GIVEN EXERCISE
Could you return, verbatim, the lines starting with the first one and going on through the line containing "Switch to the 强烈推荐", with both of those included?
++++ EXTRACTED INFORMATION
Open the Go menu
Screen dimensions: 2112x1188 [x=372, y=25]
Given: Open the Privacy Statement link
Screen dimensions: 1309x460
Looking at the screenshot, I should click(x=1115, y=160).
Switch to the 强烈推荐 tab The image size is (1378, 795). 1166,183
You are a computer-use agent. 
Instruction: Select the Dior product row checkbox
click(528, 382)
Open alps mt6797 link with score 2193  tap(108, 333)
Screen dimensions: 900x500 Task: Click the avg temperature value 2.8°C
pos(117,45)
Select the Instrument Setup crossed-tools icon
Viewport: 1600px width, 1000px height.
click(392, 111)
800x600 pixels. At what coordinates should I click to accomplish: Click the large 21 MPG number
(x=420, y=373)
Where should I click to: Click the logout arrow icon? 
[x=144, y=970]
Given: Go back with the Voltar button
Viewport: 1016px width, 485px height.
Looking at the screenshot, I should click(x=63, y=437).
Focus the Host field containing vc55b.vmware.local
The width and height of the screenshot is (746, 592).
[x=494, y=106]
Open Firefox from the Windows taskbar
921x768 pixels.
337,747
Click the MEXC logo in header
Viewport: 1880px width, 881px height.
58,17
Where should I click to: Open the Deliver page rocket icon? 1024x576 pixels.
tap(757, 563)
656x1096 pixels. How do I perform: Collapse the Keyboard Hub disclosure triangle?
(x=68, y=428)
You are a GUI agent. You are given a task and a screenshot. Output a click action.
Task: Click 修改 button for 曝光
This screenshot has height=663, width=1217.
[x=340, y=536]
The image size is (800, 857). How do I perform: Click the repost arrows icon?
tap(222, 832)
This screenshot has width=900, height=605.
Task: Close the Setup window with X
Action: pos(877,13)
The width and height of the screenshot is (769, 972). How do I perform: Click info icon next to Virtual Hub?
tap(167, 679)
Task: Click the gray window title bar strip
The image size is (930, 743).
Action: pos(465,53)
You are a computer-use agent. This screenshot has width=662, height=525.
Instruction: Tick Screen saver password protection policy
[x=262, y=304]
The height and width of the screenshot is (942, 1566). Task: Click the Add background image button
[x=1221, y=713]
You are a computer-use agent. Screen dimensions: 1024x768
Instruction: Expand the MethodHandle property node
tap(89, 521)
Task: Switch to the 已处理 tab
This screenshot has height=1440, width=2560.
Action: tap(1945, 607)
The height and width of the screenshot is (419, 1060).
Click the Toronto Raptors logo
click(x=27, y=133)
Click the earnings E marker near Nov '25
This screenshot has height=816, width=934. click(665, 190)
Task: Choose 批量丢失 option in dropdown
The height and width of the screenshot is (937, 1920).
++++++++
SOLUTION TO THIS PROBLEM
Open the Go menu
Screen dimensions: 2112x1188 [x=372, y=25]
Given: Open the Privacy Statement link
Screen dimensions: 1309x460
Looking at the screenshot, I should click(x=1115, y=160).
Switch to the 强烈推荐 tab The image size is (1378, 795). 1166,183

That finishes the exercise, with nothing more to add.